-- Start of DATA FOR THIS TASK --

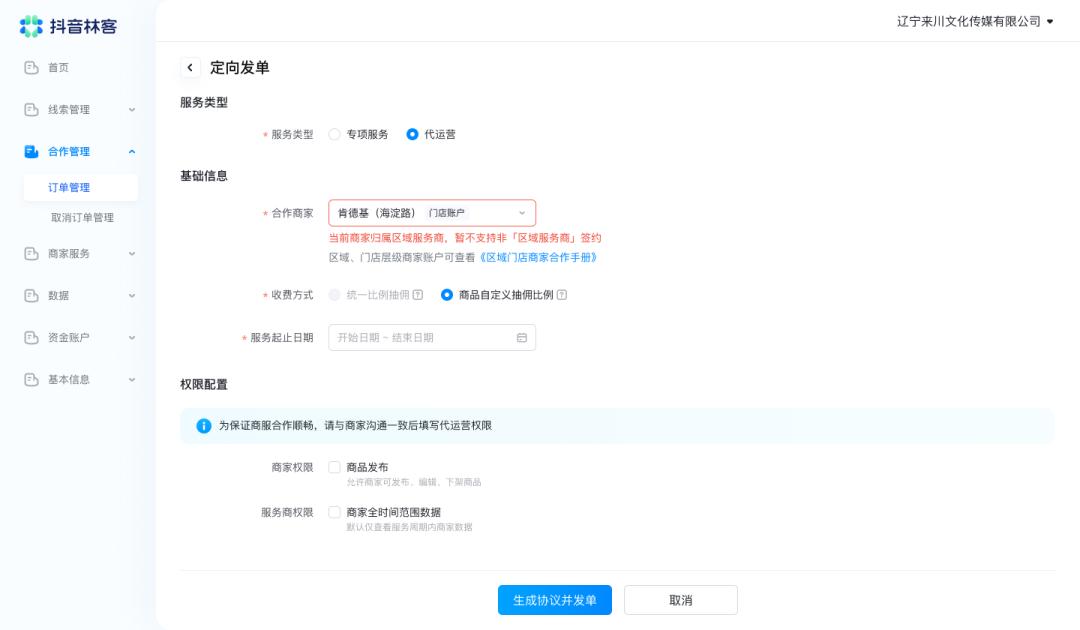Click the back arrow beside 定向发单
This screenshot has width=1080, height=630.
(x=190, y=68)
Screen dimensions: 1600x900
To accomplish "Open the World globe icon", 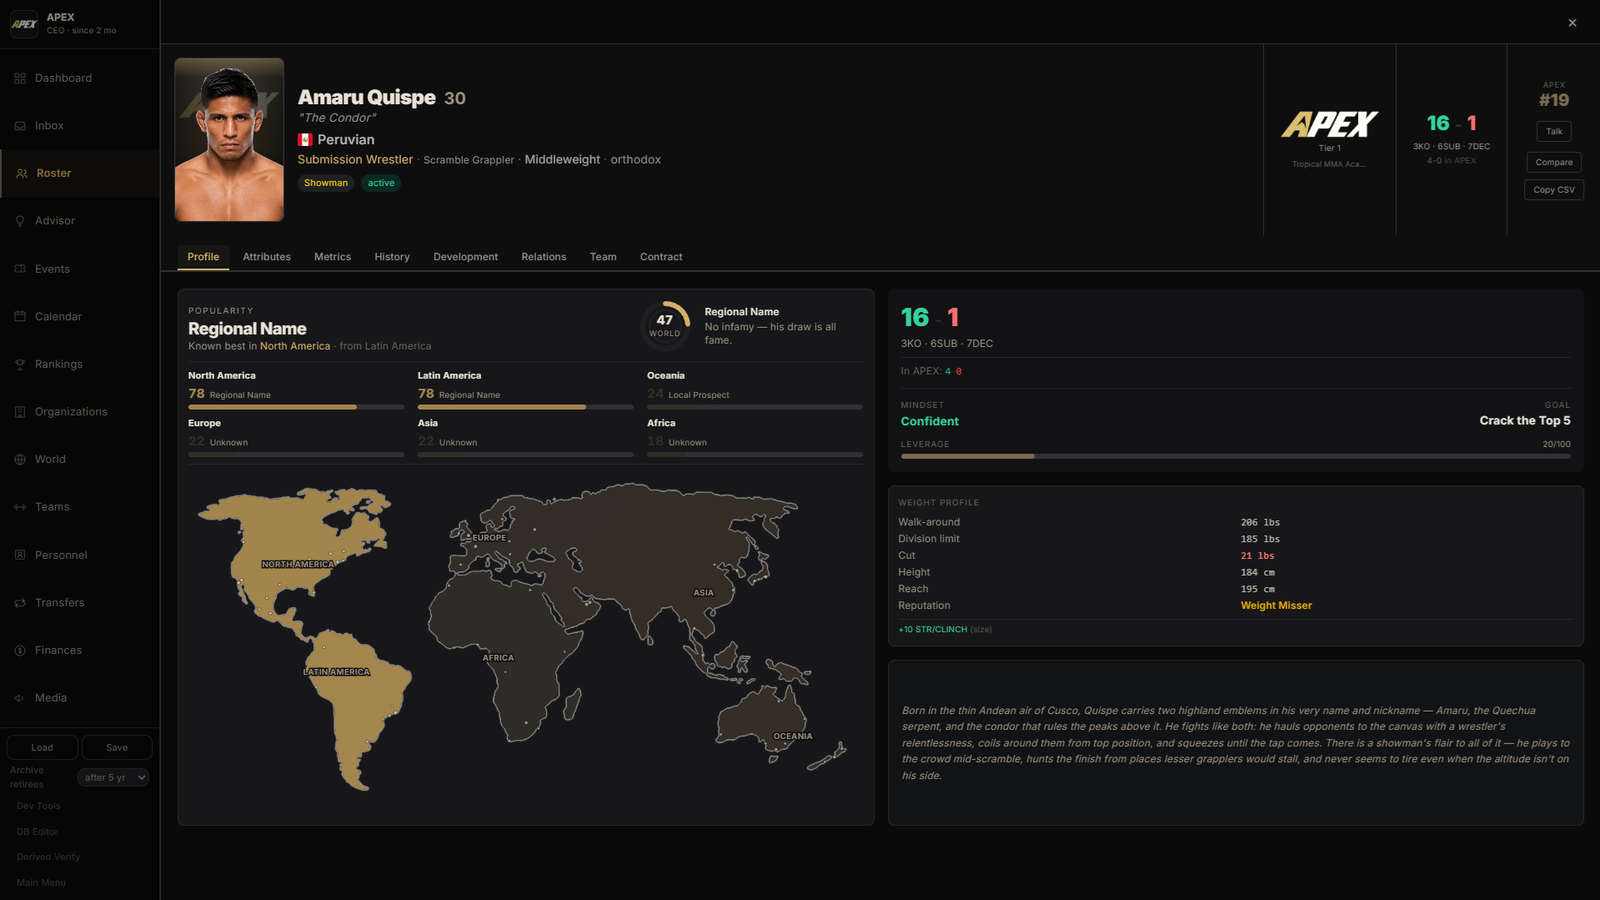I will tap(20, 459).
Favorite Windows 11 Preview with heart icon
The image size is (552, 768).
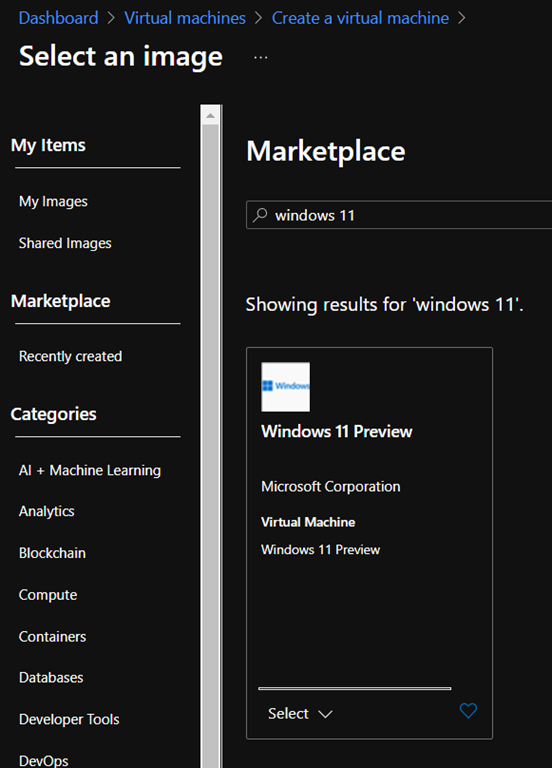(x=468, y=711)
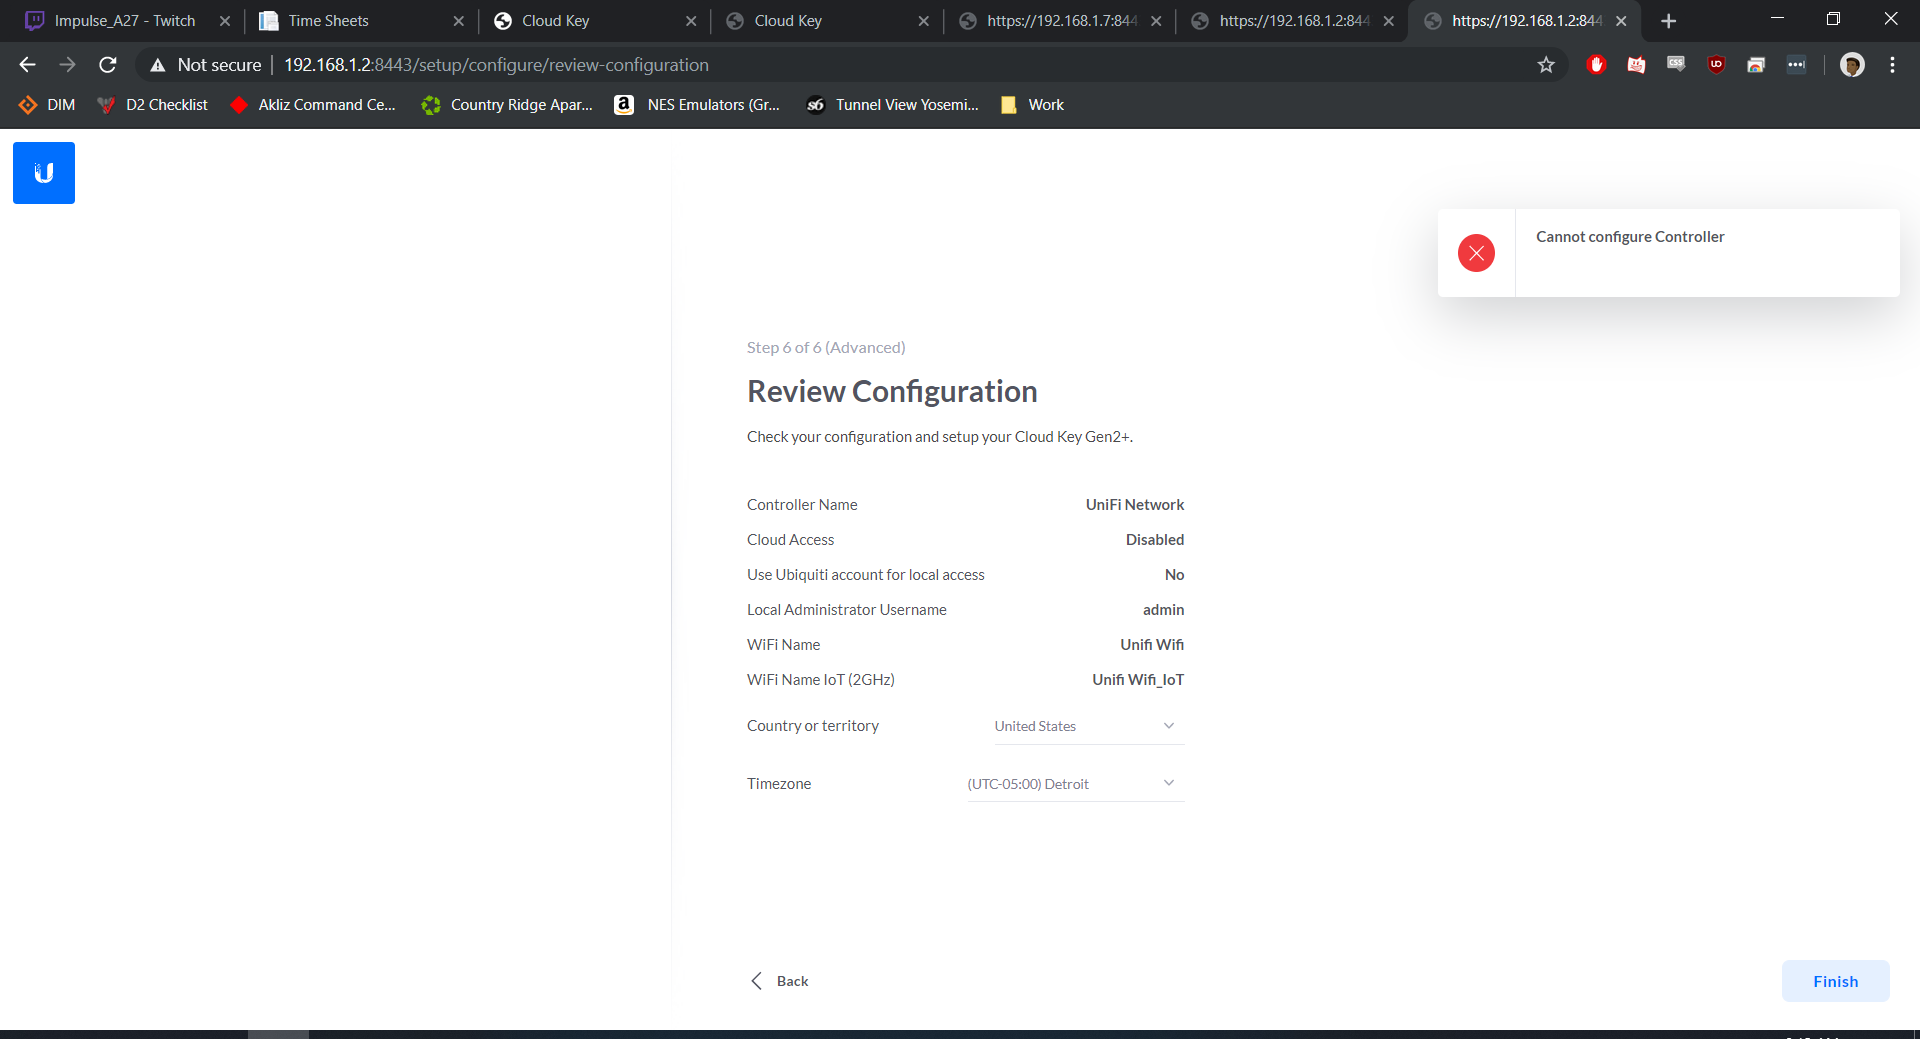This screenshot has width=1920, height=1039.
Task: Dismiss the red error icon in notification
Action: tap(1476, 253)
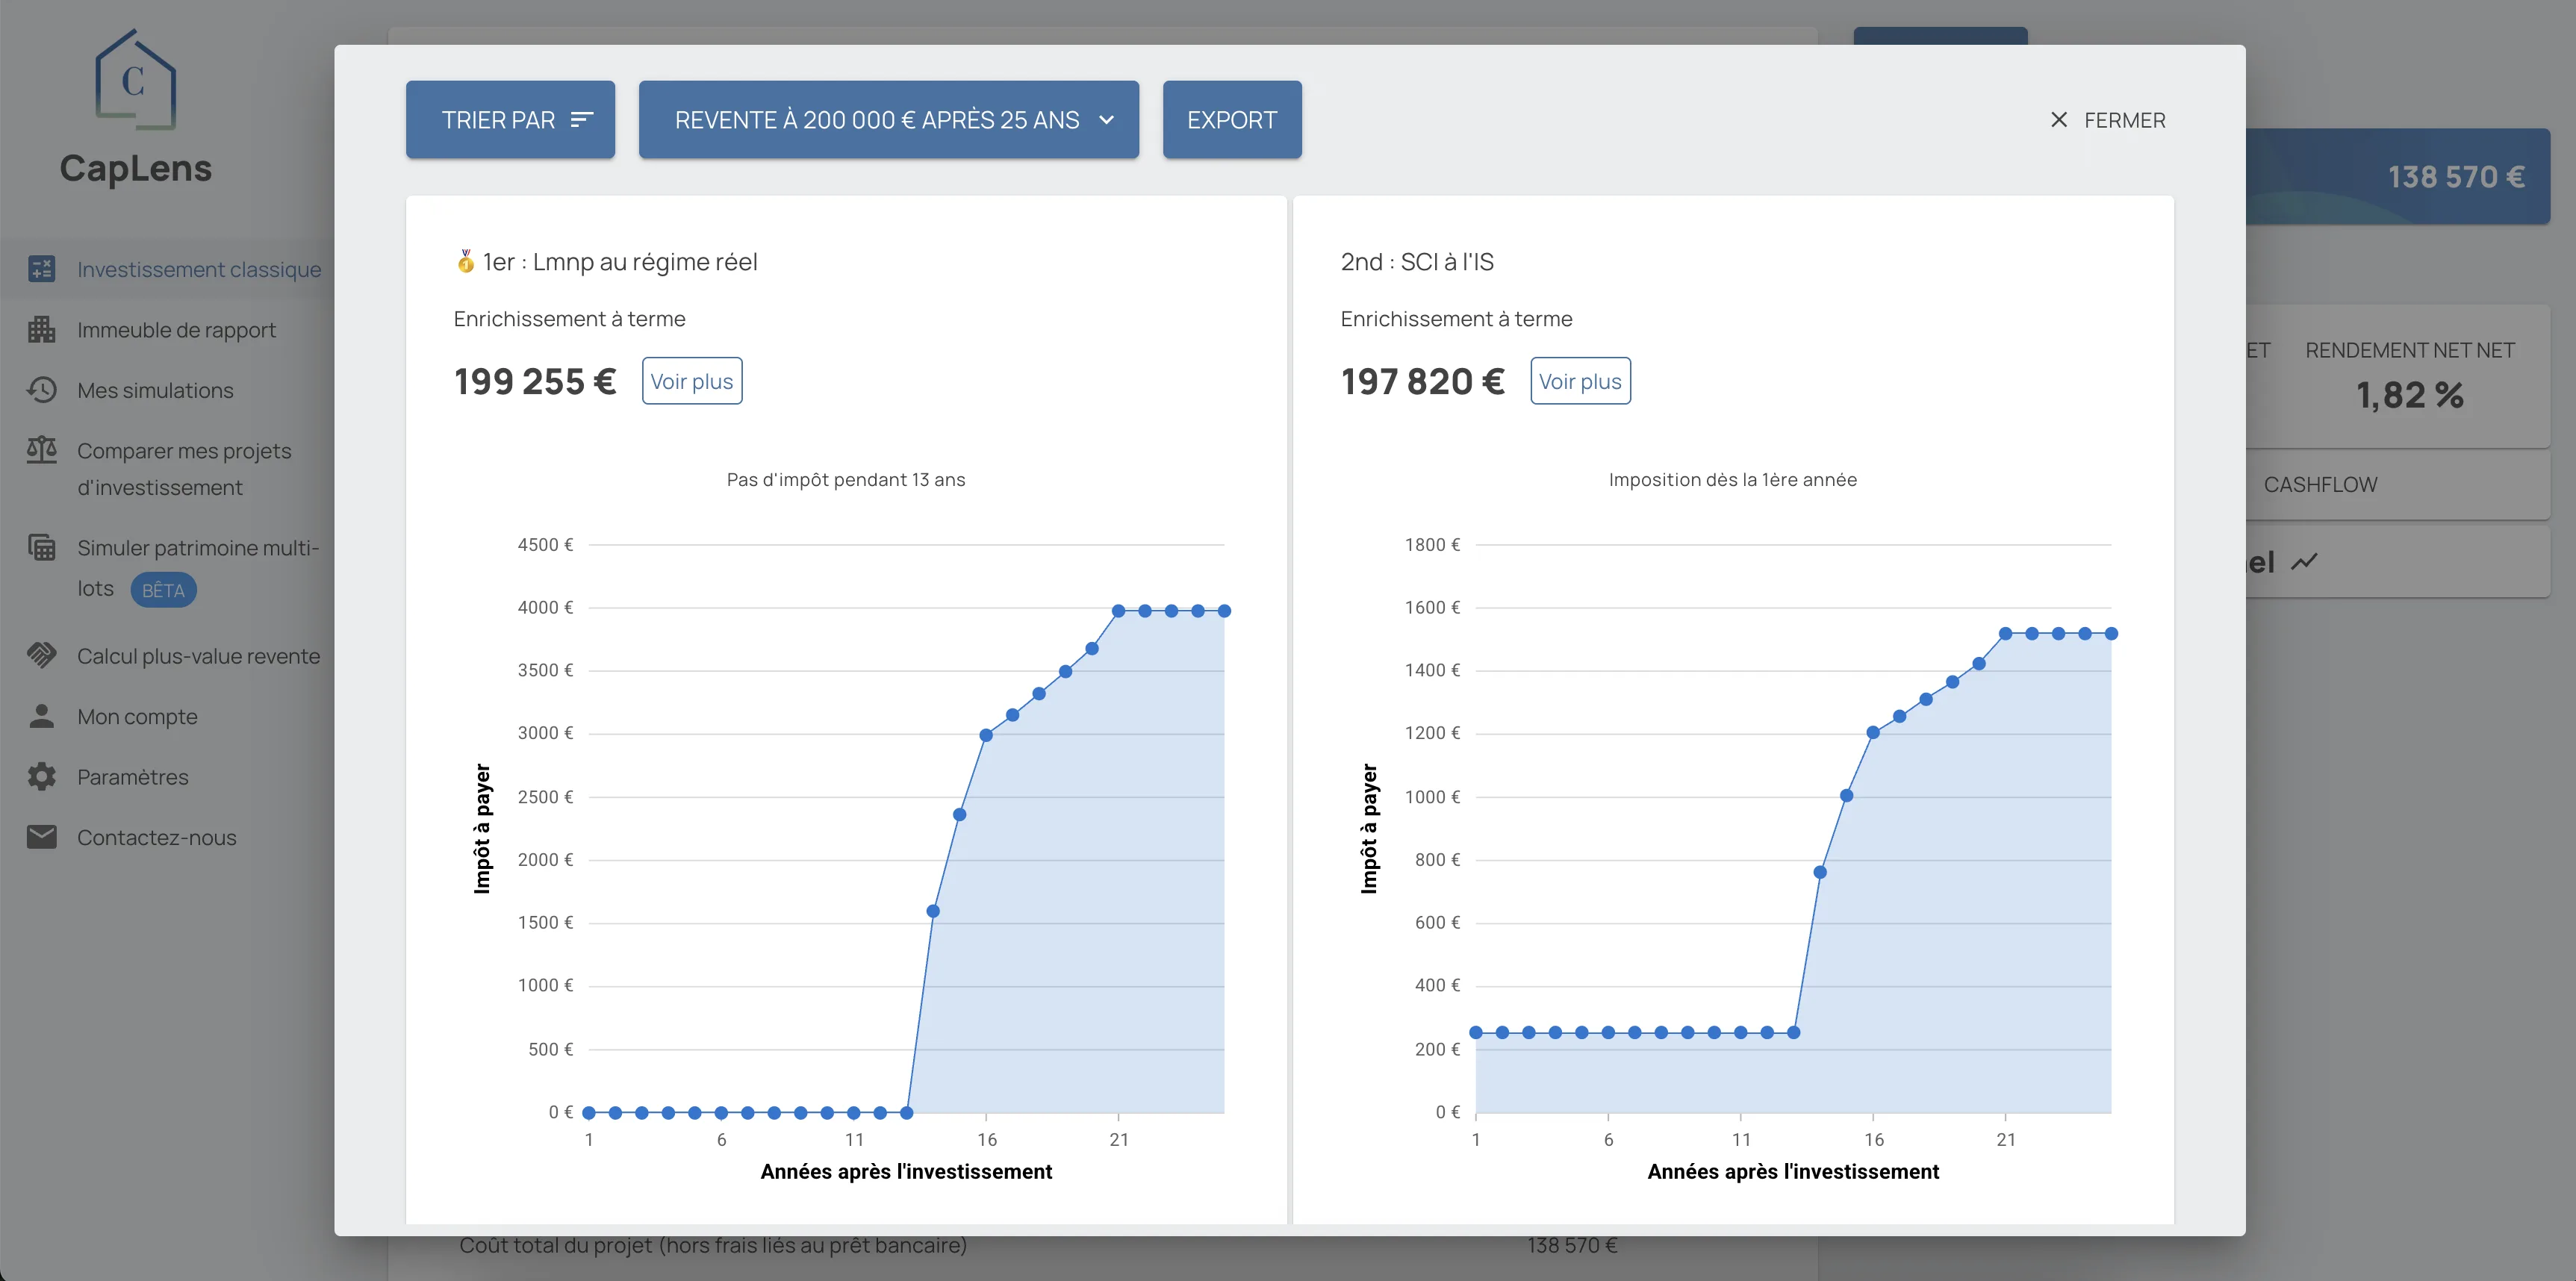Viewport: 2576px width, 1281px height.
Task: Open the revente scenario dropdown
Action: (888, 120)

-- End of DATA FOR THIS TASK --

Copy out the entries above word for word, starting at the line that contains "Favorite Windows 11 Preview with heart icon" and running through the last line of the entries. Leave the pictures out of your answer.

EXPECTED ANSWER>
Favorite Windows 11 Preview with heart icon
The image size is (552, 768).
(x=468, y=711)
This screenshot has width=1920, height=1039.
Task: Dismiss the red error icon in notification
Action: tap(1476, 253)
Viewport: 2576px width, 1281px height.
Task: Open the revente scenario dropdown
Action: (888, 120)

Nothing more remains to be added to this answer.